My name is Navi and I am the CEO of http://www.panorama.com
First and foremost, thank you Andrei for this super interesting blog.
There are some inaccuracies in some of the replies so I thought to provide some data:
According to IDC “….Panorama Software and were other winners in a strong 2010 for business intelligence sales, growing faster than the overall market”, so it was actually funny to see anyone suggesting that we aren’t gaining market share.
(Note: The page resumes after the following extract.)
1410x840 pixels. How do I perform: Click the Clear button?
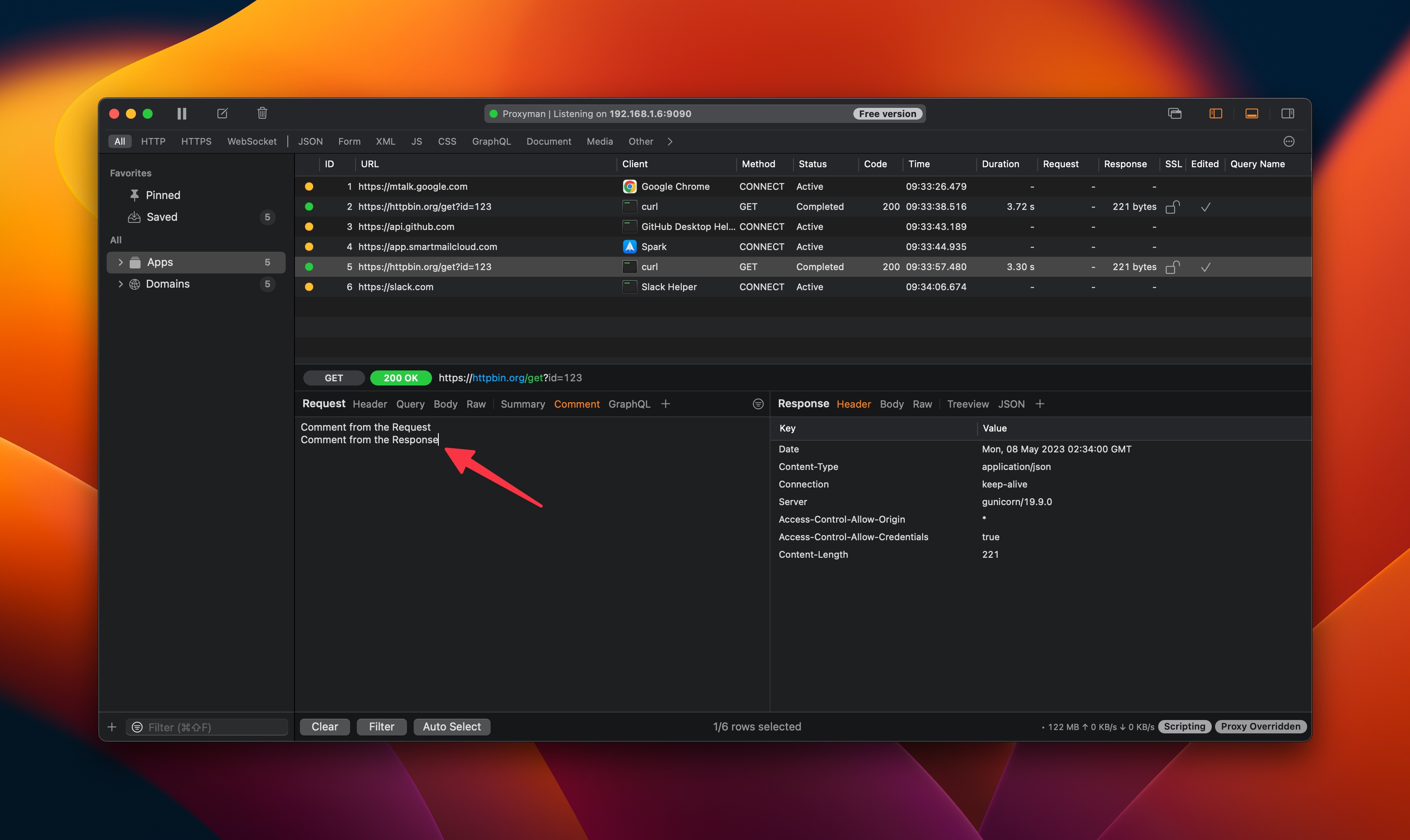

You can actually see that we are growing faster than most other vendors.
Also, in the recent Garter Magic Quadrant report, Panorama enjoyed the biggest positive jump in both ‘ability to execute’ and ‘completeness of vision’. No other vendor had such a positive movement on the quadrant. Hence, you can see that we are gaining market share and our innovative products are growing more than ever.